FEATURED ARTICLES

Classical versus Machine Powered Algorithms

The BIS.Net Team BIS.Net Team

Background

Although the term Statistical Process Control covers more than Control Charts this article focuses only on statistically based control charts, recently also known as process behavior charts.

SPC Charts were introduced by Dr. Walter Shewhart in the 1920s, based on six years of an investigation to “develop a scientific basis for attaining economic control of quality of manufactured product through the establishment of control limits to indicate at every stage in the production process from raw material to finished product when the quality of product is varying more than is economically desirable”. Shewhart particularly used the control chart to identify assignable causes which are economically undesirable.
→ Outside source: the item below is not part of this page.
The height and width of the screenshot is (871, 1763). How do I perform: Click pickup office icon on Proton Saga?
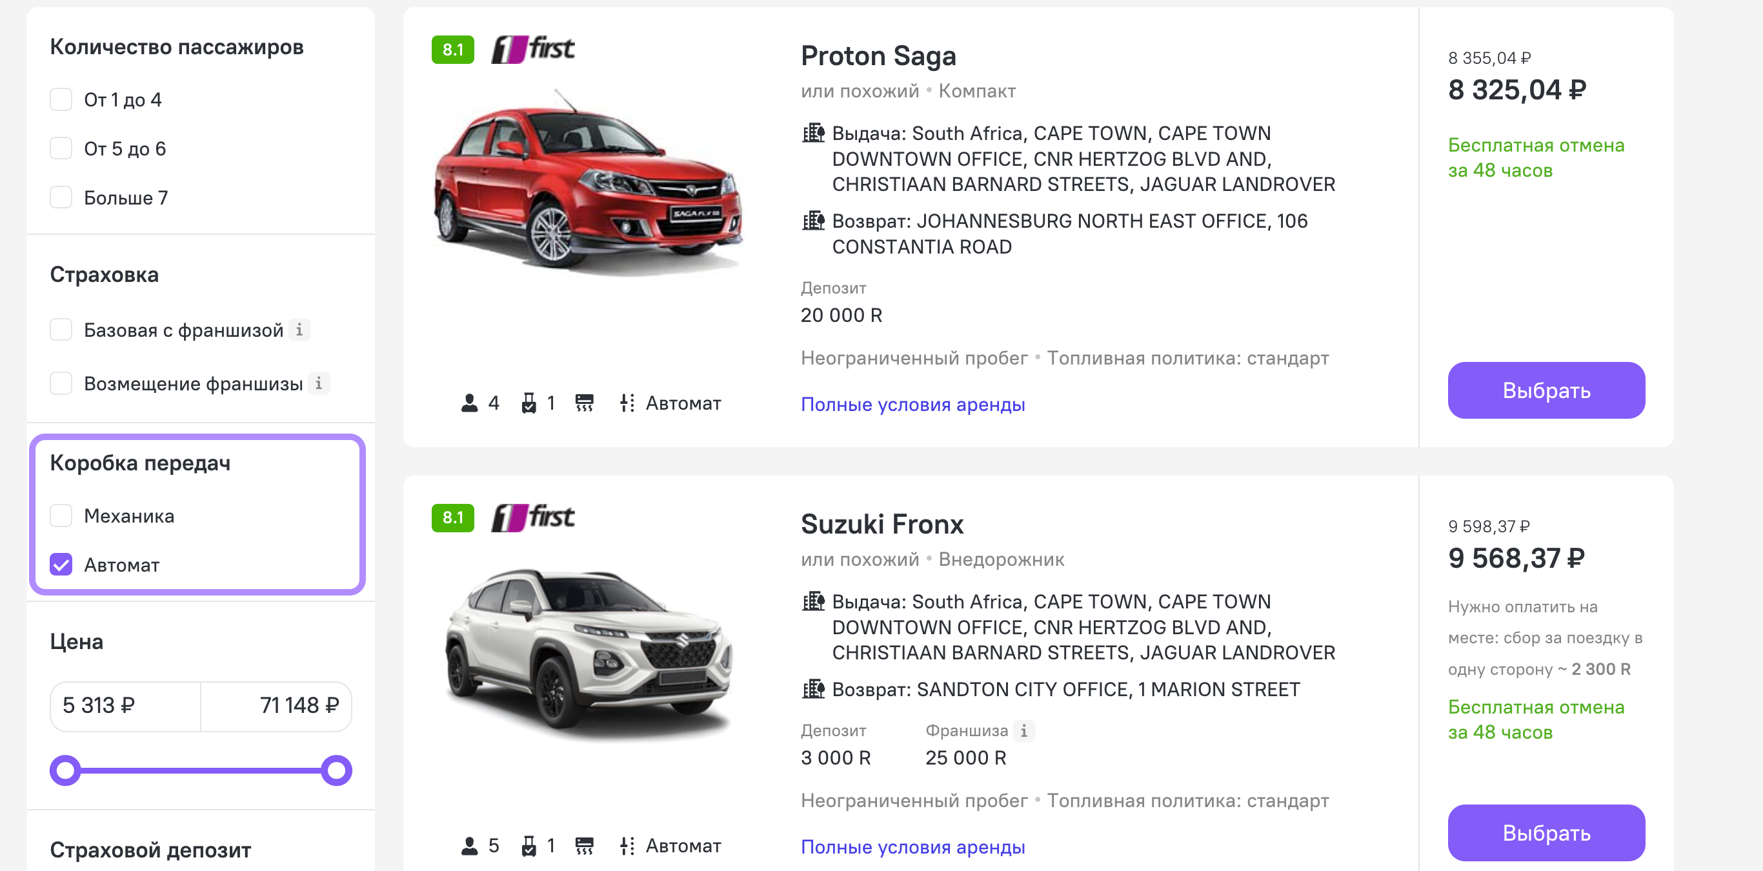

Shewhart and his engineers realized that reacting to common causes that are inherent to the process is a futile process that can increase variation, not reduce it.

Over the years since, many others such as W.E. Deming popularized the use of control charts to reduce variation and improve processes. Almost one hundred years since the technology remains virtually unchanged in a ‘time capsule’. Even though todays processes are far more complicated than in the limited environment of Bell Laboratories and Western Electrical Company from early this century the application of control charts has been somewhat dogmatically enforced without regard to suitability.
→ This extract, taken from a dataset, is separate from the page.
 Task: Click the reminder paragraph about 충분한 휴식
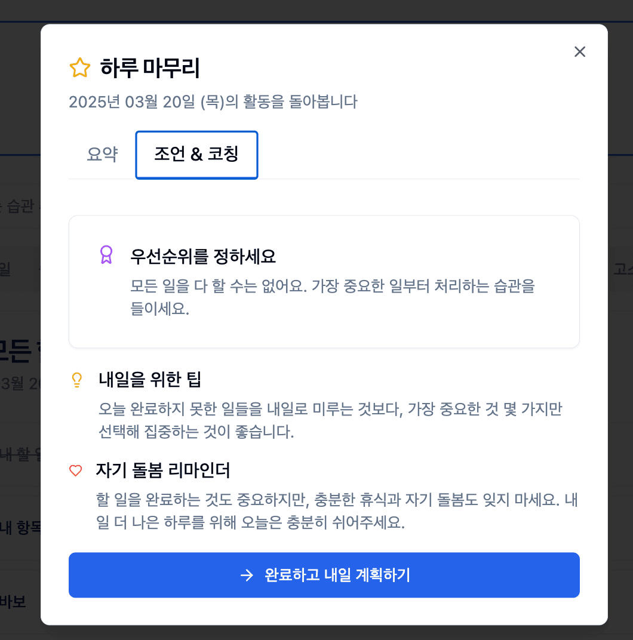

Notably, the focus of this article is the dependency on Normality. Shewhart in his book ‘Economic Control of Quality of Manufactured Product’ alleges that even for a sample size of 4 the distribution of averages is normal. It has thus been generally accepted that Shewhart X-bar charts and later Moving Average and Exponentially Weighted Moving Averages Charts are robust to even large departures from Normality. The assumption that averages approximate the normal distribution is based on the central limit theorem.

Walter Shewhart was a practical man evidenced by his statements when talking about control chart criteria. Walter Shewhart said “Furthermore, we may say that mathematical statistics as such does not give us the desired criterion. What does this situation mean in plain everyday engineering English? Simply this: such criteria, if they exist cannot be shown to exist by theorizing alone, no matter how well equipped the theorist is in respect to probability theory. We see in this situation the long recognized dividing line between theory and practice. ……. In other words, the fact the criterion which we happen to use has a fine ancestry of high brow statistical theorems does not justify its use. Such justification must come from practical evidence that it works. As the practical engineer might say, the proof in the pudding is in the eating.”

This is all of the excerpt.